• [MATERIALS PROVIDED]:
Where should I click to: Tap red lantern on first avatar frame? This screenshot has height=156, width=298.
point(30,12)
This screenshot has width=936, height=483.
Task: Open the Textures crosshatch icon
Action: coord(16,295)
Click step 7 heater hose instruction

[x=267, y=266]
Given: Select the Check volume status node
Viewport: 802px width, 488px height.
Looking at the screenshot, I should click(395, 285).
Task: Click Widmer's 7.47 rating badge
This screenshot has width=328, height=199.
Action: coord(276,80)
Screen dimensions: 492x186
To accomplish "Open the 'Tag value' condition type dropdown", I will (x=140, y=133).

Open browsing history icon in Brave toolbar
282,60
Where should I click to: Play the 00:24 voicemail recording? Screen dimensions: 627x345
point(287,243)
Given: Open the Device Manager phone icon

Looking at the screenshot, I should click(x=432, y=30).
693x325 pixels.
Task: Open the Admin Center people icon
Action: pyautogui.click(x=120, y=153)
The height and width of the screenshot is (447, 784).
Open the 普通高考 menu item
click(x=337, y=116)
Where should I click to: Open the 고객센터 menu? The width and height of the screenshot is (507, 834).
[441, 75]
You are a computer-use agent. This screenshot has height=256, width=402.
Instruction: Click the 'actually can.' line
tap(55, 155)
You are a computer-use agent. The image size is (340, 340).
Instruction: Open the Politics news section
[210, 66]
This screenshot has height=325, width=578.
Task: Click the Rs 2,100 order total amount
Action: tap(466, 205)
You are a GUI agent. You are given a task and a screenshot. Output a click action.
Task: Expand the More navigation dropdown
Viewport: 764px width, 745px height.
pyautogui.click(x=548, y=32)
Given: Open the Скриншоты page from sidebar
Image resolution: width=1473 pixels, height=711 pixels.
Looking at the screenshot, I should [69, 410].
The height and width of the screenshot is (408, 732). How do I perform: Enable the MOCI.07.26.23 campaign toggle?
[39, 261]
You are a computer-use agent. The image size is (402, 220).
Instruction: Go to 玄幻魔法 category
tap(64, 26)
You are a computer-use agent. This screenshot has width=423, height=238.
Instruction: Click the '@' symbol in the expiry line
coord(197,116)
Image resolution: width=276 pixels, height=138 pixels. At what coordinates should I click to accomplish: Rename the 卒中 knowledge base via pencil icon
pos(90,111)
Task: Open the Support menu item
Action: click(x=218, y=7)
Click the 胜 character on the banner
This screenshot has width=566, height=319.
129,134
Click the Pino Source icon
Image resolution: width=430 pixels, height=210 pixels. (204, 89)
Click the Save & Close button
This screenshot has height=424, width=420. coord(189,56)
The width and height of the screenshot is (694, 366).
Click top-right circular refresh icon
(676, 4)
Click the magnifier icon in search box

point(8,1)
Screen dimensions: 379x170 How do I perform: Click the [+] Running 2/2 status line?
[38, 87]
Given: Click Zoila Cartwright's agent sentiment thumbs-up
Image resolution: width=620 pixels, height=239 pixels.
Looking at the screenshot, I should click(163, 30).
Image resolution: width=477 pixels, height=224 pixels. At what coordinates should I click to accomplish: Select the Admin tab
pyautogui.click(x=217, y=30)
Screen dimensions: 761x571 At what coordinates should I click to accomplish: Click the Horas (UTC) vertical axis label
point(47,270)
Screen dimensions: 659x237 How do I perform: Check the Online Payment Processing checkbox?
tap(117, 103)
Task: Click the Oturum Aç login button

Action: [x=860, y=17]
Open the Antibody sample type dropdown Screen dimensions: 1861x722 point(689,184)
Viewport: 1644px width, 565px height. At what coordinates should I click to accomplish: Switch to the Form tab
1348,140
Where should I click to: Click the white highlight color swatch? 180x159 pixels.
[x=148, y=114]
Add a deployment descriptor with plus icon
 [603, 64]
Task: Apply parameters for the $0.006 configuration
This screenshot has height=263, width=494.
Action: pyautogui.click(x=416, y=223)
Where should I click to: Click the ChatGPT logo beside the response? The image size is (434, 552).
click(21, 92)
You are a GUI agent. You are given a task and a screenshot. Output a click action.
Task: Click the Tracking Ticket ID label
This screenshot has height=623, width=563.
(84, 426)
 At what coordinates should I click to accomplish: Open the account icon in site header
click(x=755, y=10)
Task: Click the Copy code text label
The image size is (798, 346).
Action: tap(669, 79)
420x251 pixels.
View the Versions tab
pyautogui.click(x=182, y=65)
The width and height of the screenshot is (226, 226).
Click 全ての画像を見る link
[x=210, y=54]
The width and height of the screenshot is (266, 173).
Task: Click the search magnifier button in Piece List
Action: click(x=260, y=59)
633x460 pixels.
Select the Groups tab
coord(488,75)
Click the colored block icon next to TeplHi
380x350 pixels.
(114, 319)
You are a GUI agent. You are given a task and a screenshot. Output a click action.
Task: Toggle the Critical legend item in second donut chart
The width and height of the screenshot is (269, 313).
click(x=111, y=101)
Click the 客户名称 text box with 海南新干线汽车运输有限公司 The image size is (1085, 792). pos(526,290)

• [PROBLEM TO WORK ON]:
Go over the records above and tally each line that includes "dropdown". Give the total by itself.

• [RESPONSE]:
3